Mark by Mark Zuckerberg - Fashion for Men - asanwal
http://www.markbymarkzuckerberg.com/

======
nsfmc
When i see the tote bag, i think of

<http://designobserver.com/images/features/jacobs.jpg>

which, if you ask me, is _beyond_ hilarious and the most ridiculous self-
lampooning brand statement _ever._

    
    
        Jacobs 
        by 
        Marc Jacobs 
        For Marc by Marc Jacobs 
        In Collaboration With 
        Marc Jacobs for Marc by Marc Jacobs
    

The relevant paragraph from the original article[1] here:

 _Marc Jacobs skewered his own eponymous empire with his "marc by marc for
marc" tote. This fascination with cheap bags seemed like part reaction to, and
part extension of the high-end handbag frenzy that gripped the fashion
industry for much of the 00s. It had all the same qualities of exclusivity and
brand envy, but also seemed at least in part to be an acknowledgement that
things had gone too far. Was Mr.
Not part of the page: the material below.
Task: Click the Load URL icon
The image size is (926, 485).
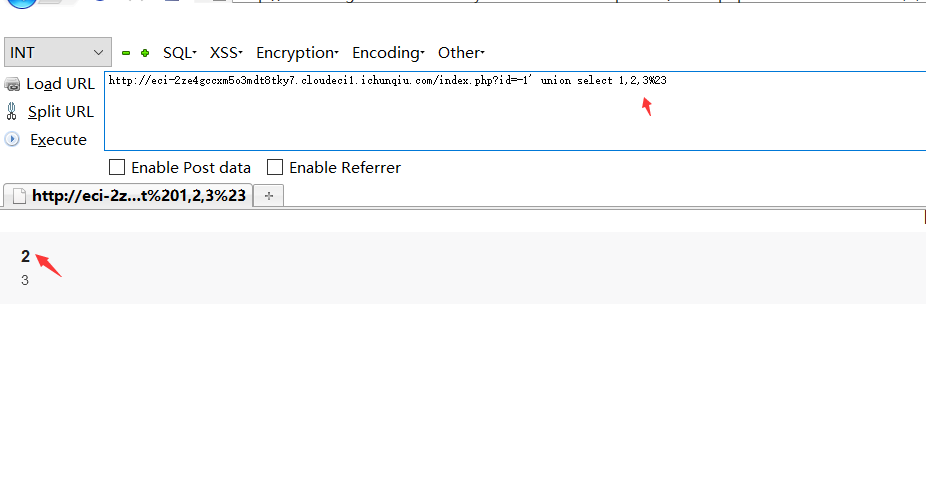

Jacobs’ self-mocking tote a mea culpa for the
astronomical hand-bag prices he had helped engineer at Louis Vuiton or was it
a sly attempt to mainstream the phenomenon?_

[1]: Paper, Plastic, or Canvas? (Dmitri Siegel)
<http://observatory.designobserver.com/entry.html?entry=7917>

edit to include alt content of the image link.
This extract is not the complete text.